=== Entries provided ===

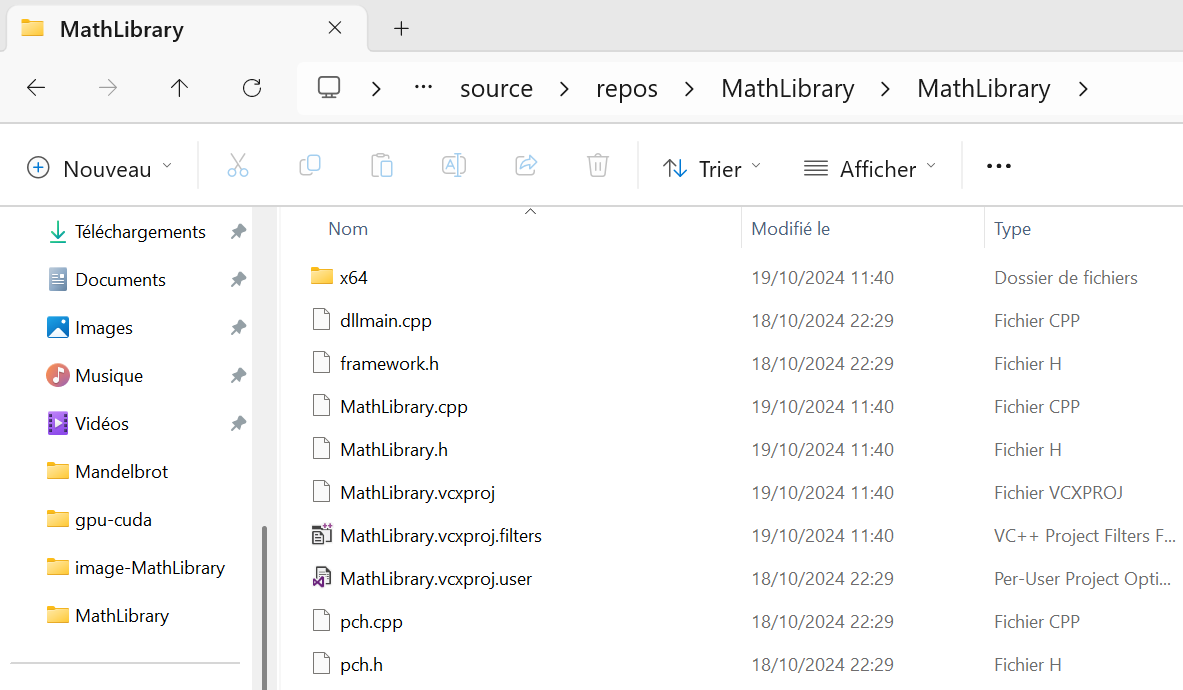Open the Nouveau dropdown menu
The width and height of the screenshot is (1183, 690).
point(99,168)
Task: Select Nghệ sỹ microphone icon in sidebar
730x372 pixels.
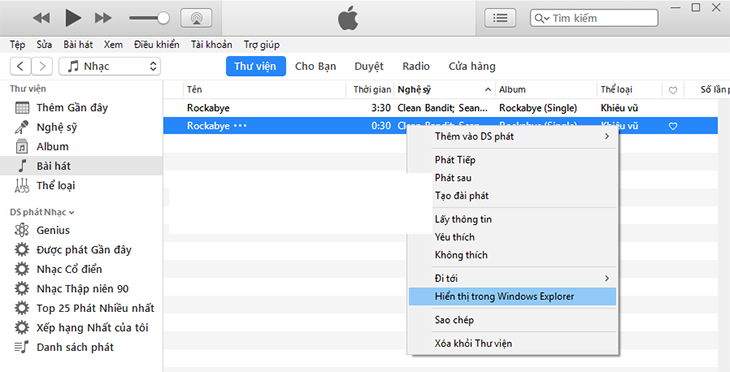Action: click(x=22, y=127)
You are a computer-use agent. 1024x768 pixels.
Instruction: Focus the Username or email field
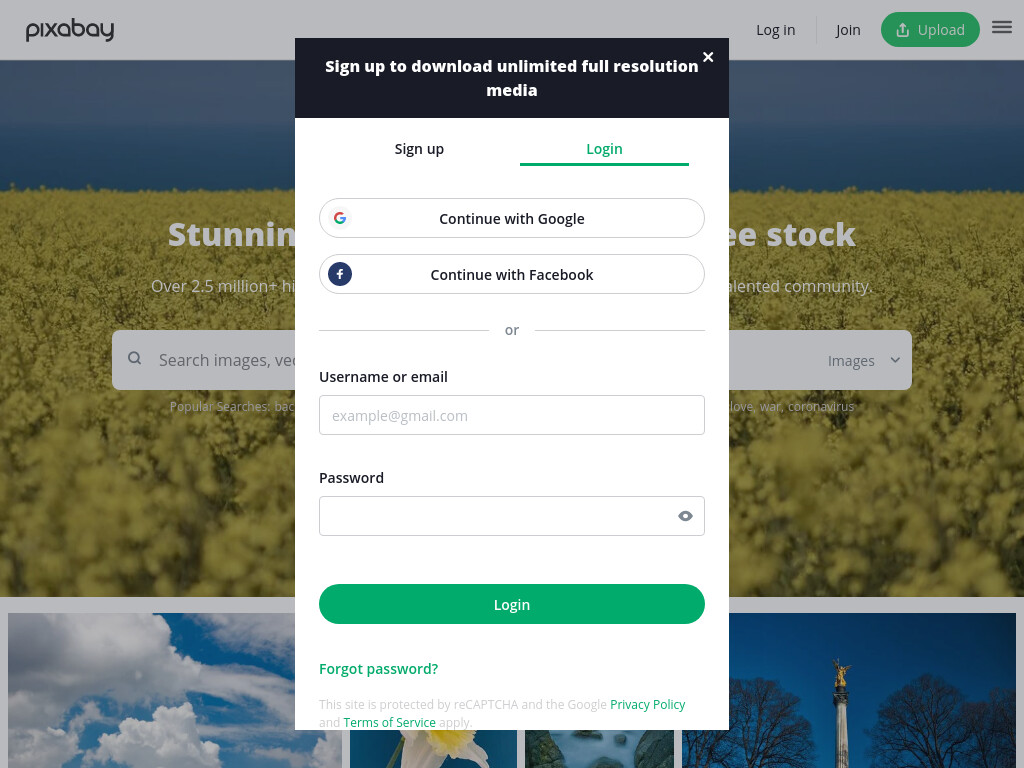[511, 415]
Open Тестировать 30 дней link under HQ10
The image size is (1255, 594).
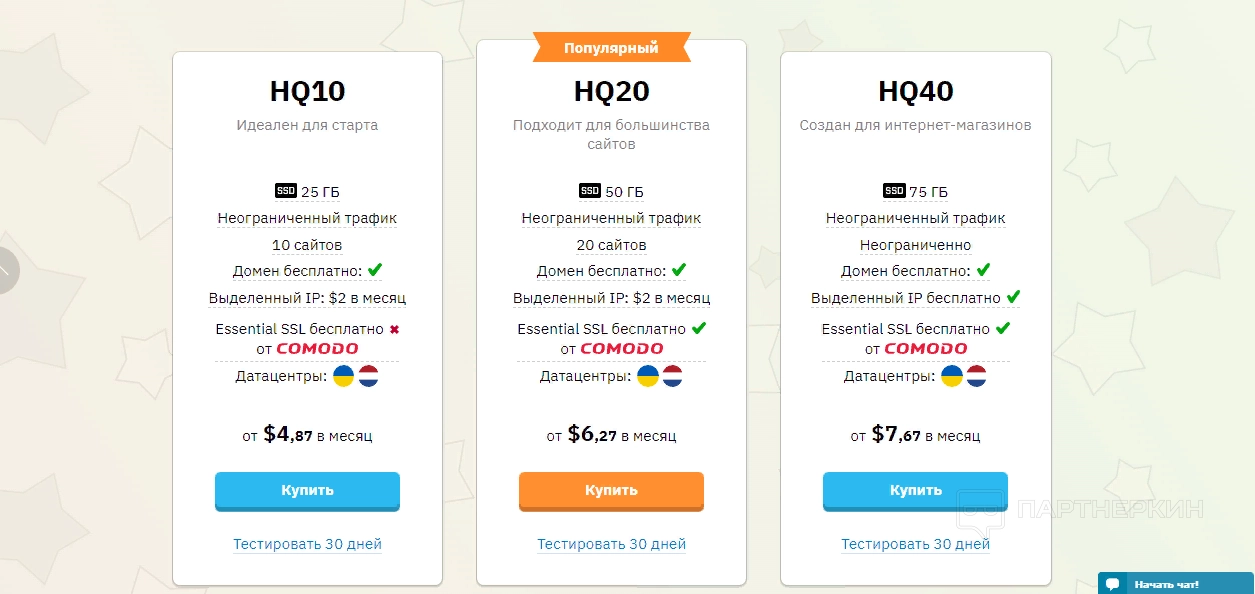307,545
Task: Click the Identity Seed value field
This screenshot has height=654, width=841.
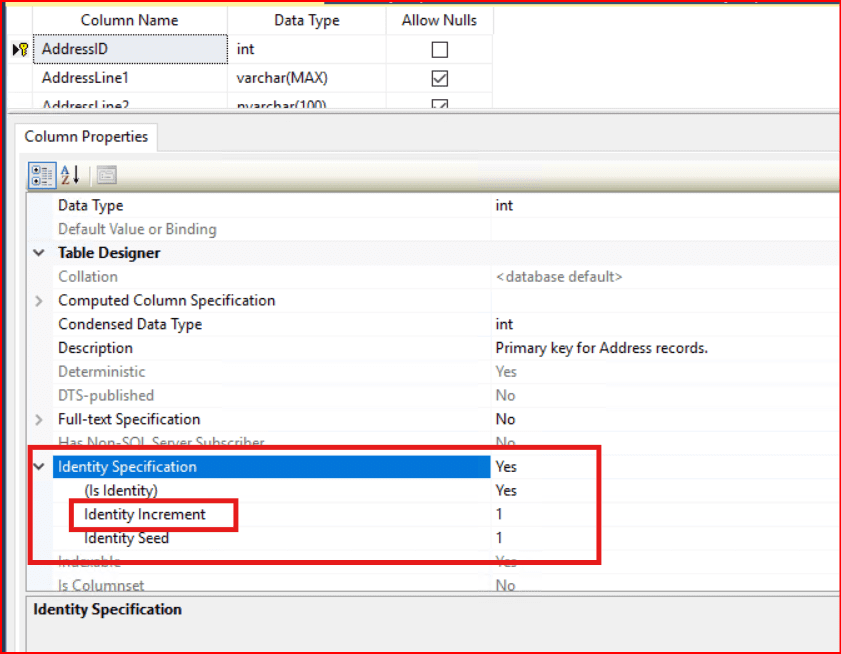Action: click(660, 539)
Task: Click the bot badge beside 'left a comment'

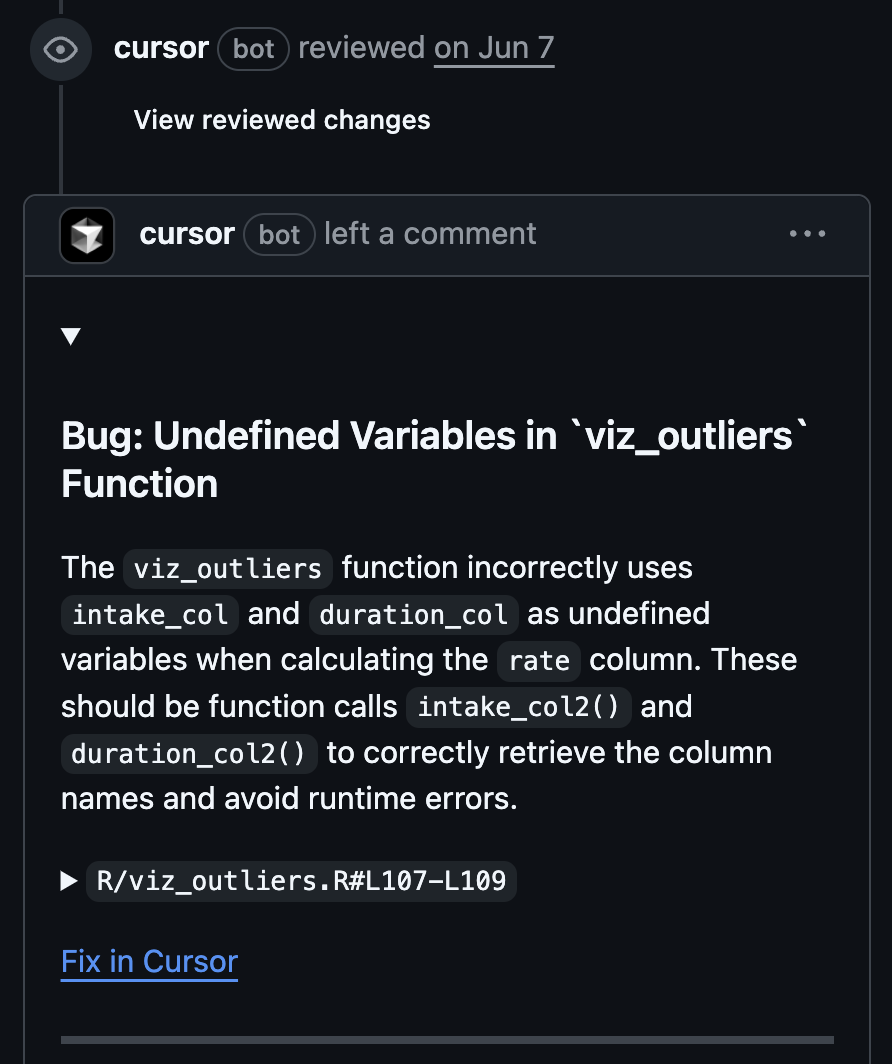Action: (280, 234)

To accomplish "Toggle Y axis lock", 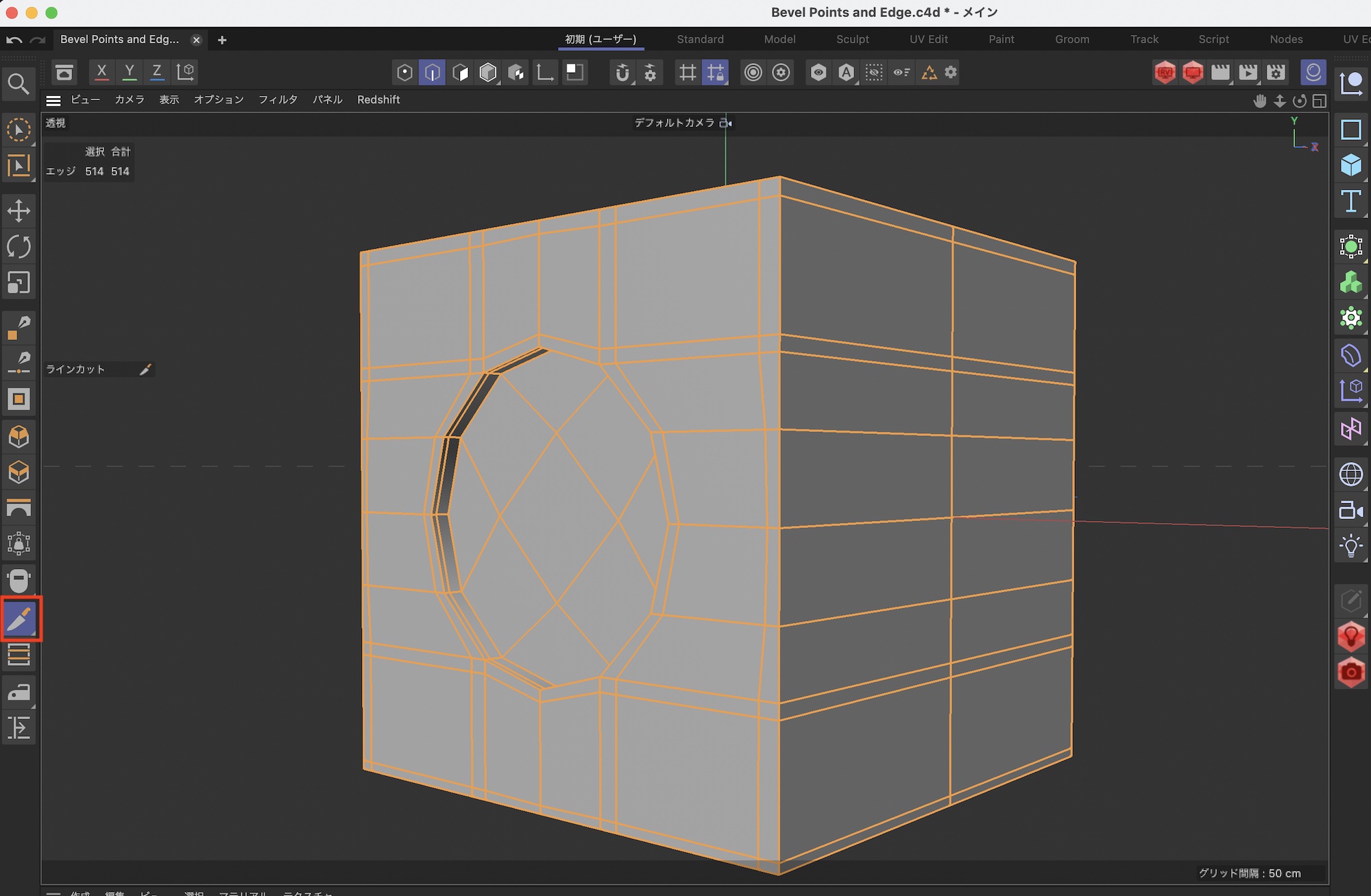I will click(129, 71).
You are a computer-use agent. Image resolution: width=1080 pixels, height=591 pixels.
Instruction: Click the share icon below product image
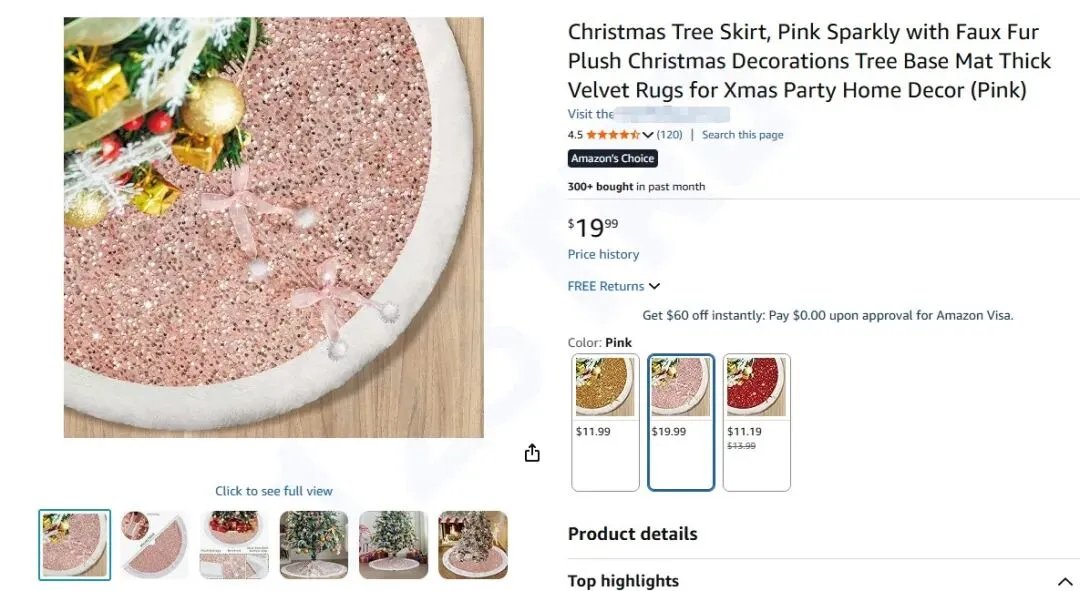532,453
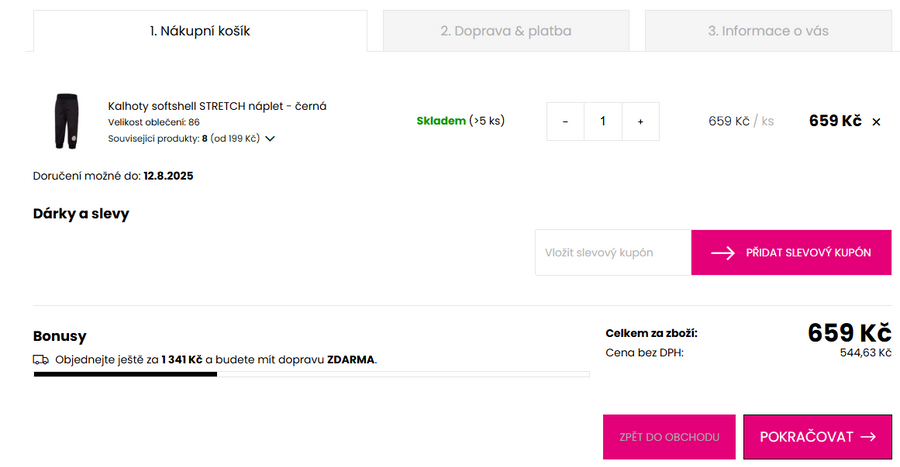The width and height of the screenshot is (900, 467).
Task: Open the black trousers product thumbnail
Action: [66, 121]
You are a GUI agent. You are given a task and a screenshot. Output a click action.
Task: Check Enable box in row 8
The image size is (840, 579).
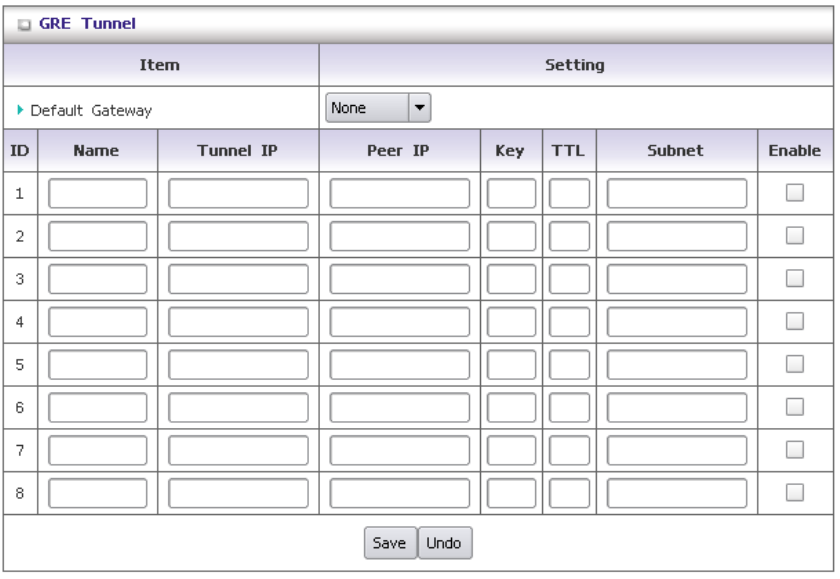point(794,493)
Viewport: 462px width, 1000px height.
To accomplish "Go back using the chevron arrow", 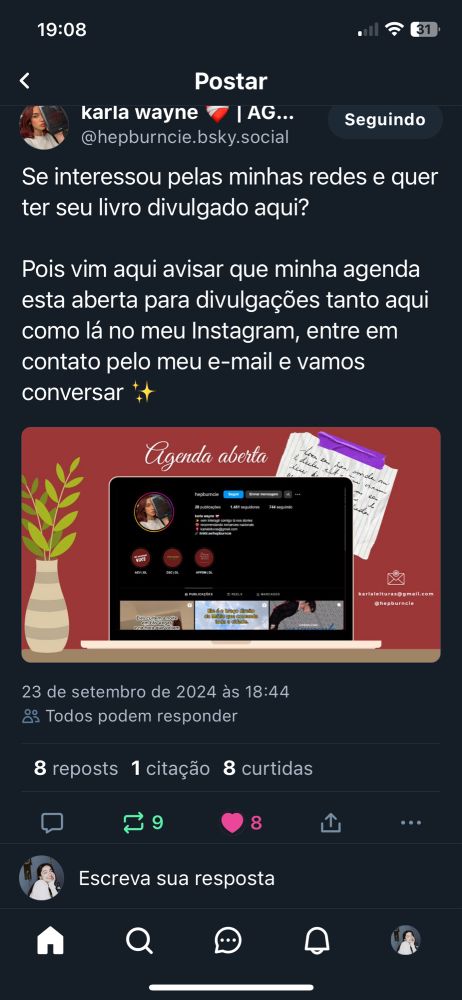I will [x=25, y=81].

===

### Job
Find every line in the items above that contains the string "field", and copy each of those lines.

### Finished answer
Instruction: Focus the Username or email field
Task: Click the Identity Seed value field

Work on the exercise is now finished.